When, after 3 dates, he wanted to kiss me goodnight and I laughed and said "I'm not attracted to you."
Or when he wanted to move in with me, and I said "Get your own place for 3 months and then we'll see."
Or when he wanted to marry me in England on our first trip there in April 2000, and I told him "Not yet, I want to wait 6 months from the day we were engaged."
I had all kinds of rules and hoops for Mike to jump through, and well, he considered and then jumped right thru 'em.
That is how he lived his life with me, full of gusto, full of trust and full of love. Everyone he met could feel it, and everyone he met was affected by him. Everyone misses him deeply. I miss him constantly.

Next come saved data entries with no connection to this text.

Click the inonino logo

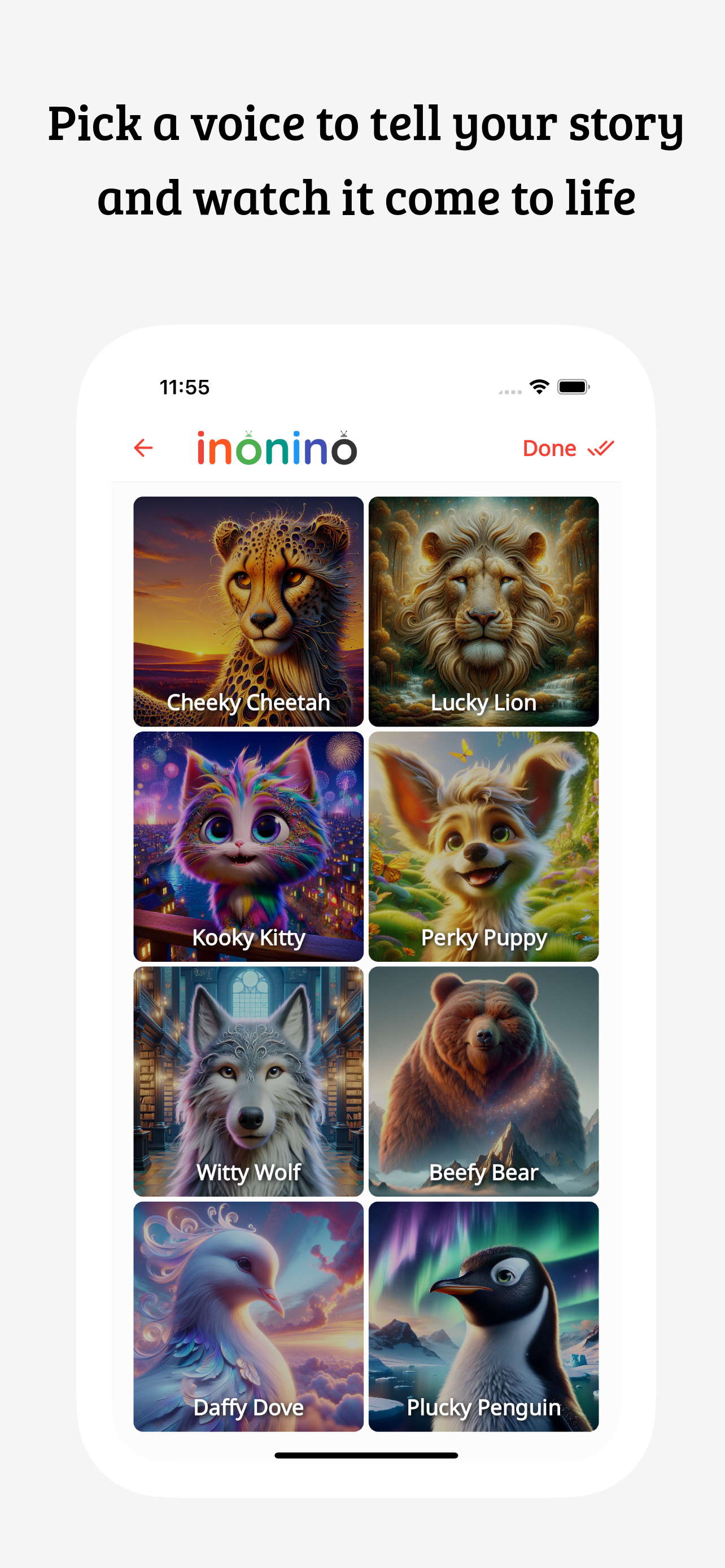(277, 448)
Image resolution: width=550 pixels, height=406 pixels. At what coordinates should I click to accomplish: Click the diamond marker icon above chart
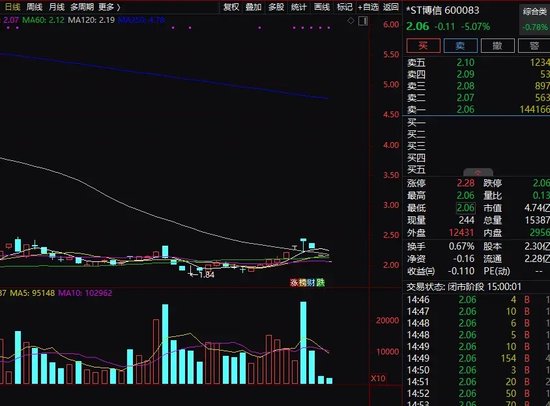pyautogui.click(x=351, y=21)
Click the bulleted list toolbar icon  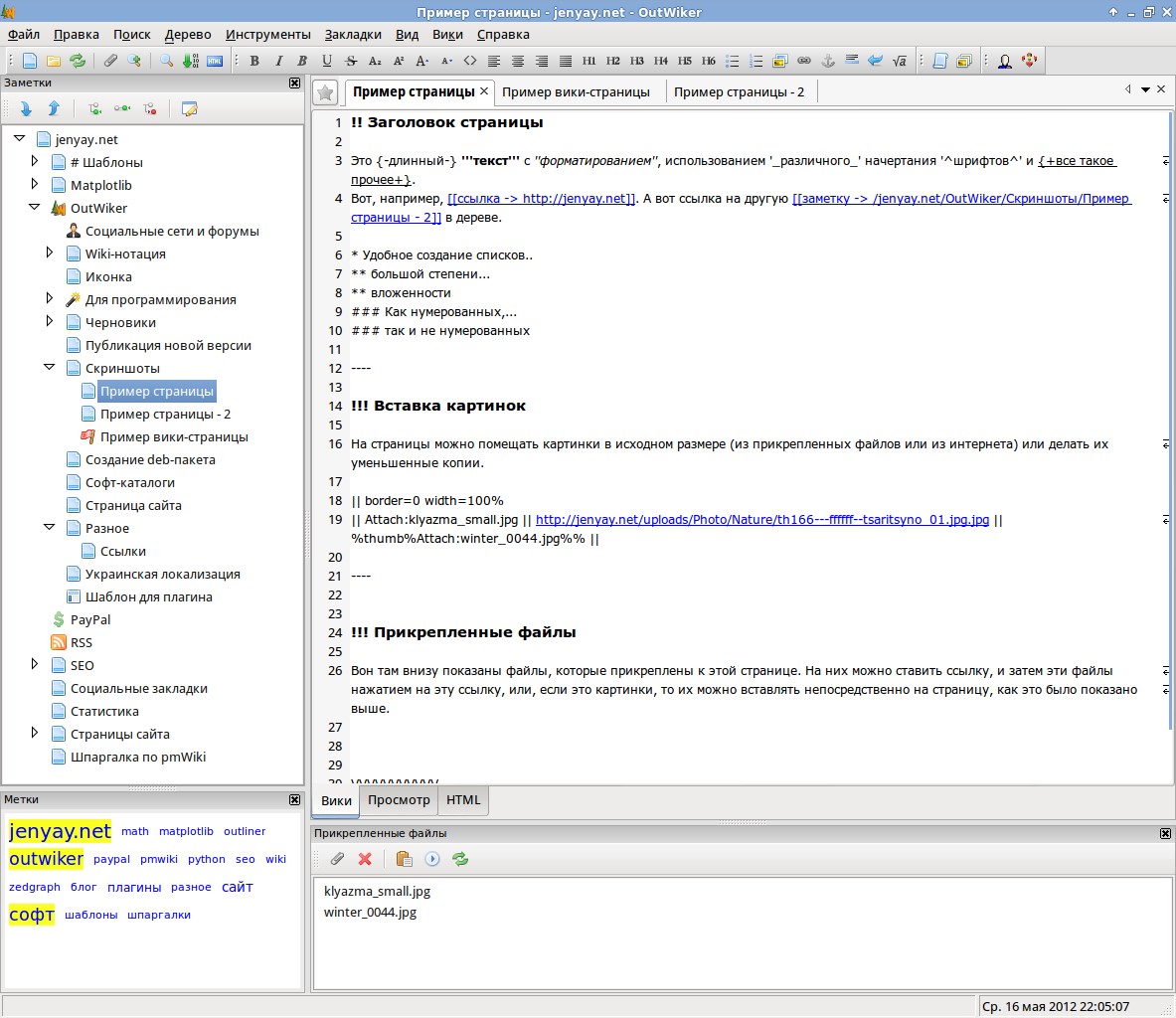(732, 62)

The thoughts that come to mind these past days are filled with a sadness that we won't grow old together. But in the midst of that are thoughts of the happiness and the love between us since we went from friendship to lovers to newlyweds to celebrating 7 years of married life together. I realize what we were together, I will cherish forever.
Mike was a true Renaissance man. His early education was in Seminary school. He attended Law School, but got his Masters in Philosophy. I would tell others he was part priest, part lawyer and part philosopher...and that was not exaggerating his being at all! He was logical, he was calming and he was a true friend.
We had our love of our cats to bond us too. We met while showing our cats...he his Turkish Van and me, my Cornish Rex. He was kind to all animals, and would even carry a wasp outside whilst I was searching for the bug spray.
Our trips to England were memorable, too. I being of British heritage, Mike being drawn to the history and legends, we combined our interests and made each trip filled with cats, pubs, castles and even a visit to the Witches Museum in Boscastle. Each visit made us fall in love all over again.
This man was my husband. This man was friend to many. There will be no closure to the loss we who are left behind will feel. But let us all takes those emotions and those feelings, and make something good come from it.
Mark Twain said "The fear of death follows the fear of life. A man who lives fully is prepared to die at any time." It seems that Mike figured that out a long time ago and we could learn, through him, a great deal about living and dying gracefully.
I so envy our cats. They just work with whatever hand life deals them. They don't worry about tomorrow and they don't regret yesterday. They just take things in stride and figure things out as they go, because they put one foot in front of the other and go on.
Sometimes that is what it takes--putting one foot in front of the other, until it gets easier.